Composing Concurrency-Friendly Scenes
Understand Scene Throughput and How to Identify Bottlenecks
In Geolib3-MT, system throughput is defined as the number of scene graph locations that are processed per second. In processing a given scene graph the moment-to-moment objective is to either maintain or increase the Geolib3-MT processing throughput.
Location Bottlenecks
In a typical scene, some scene graph locations take longer to compute than others, this is normal and expected behavior of scene graph processing. However, these expensive-to-compute locations can become system-wide bottlenecks when subsequent locations depend on their results.
To provide a concrete example, in the following screenshot OpScript_lsysString produces a costly L-system description at the scene graph location /root/world/geo/lsys. The node OpScript_lsystem then processes this description to build a graphical representation of the tree.
Because the work of OpScript_lsystem is entirely dependent upon OpScript_lsysString, processing of the whole scene graph is stalled until /root/world/geo/lsys is computed by OpScript_lsysString. The resulting throughput when processing this tree is approximate to:
On initial inspection it could be reasonable to assume the processing between 0-60s is bounded by a mutex or serial code. But, as previously discussed, this is actually a very costly location upon which the rest of the scene depends on. What options exist to address scene bottlenecks like this?
First, we can use the Op tree profiling tools shipped with Katana 3.5 to identify costly Ops in the scene. Using this information we can seek to optimize the performance of those costly Ops. Optimizing these Ops largely depends upon the nature of the work they’re doing; but as with any optimization task, first identify an optimization target, measure, refactor and re-measure.

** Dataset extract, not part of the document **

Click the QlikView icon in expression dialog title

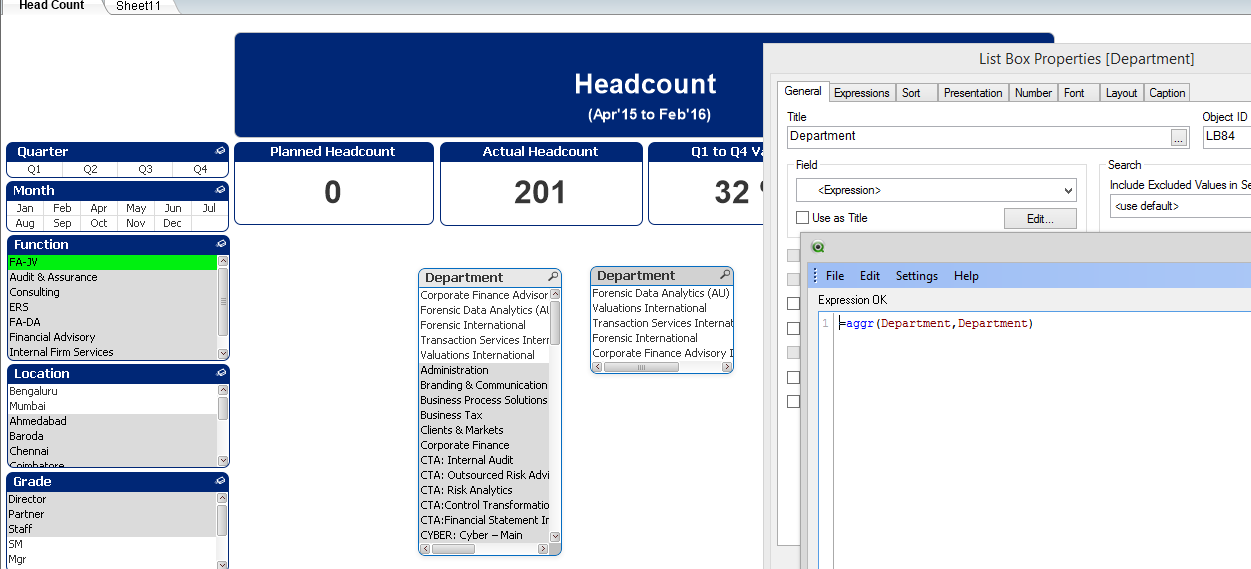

It may be possible to entirely remove the bottleneck by just optimizing one or two key Ops in the Op tree. This was the case in the above example in which careful use of Lua object creation significantly reduced the time to compute the L-system description. However, sometimes we must accept the operation simply is costly; in this case, what options exist to help maintain scene processing throughput?
The next step is to examine the processing problem itself, can it be broken down into smaller, logical chunks that could be linked or indexed by scene graph locations. Effectively using the scene graph topology to represent a parallel processing task graph where each child represents a subsection of the work that can be processed in parallel.
For example, say we need to compute the first 1000 prime numbers. We could create an Op that at the location /root/world/geo/data/primes calculates each prime in turn and stores them as an IntAttribute. Alternatively, we could create an Op that creates 1000 children under /root/world/geo/data/primes, each child’s position serving as the index to the prime series. At those children, the Op would then compute the prime at that point in the series. In this example, Geolib3-MT is able to take advantage of the parallelism available within the scene graph to schedule each child to run in parallel.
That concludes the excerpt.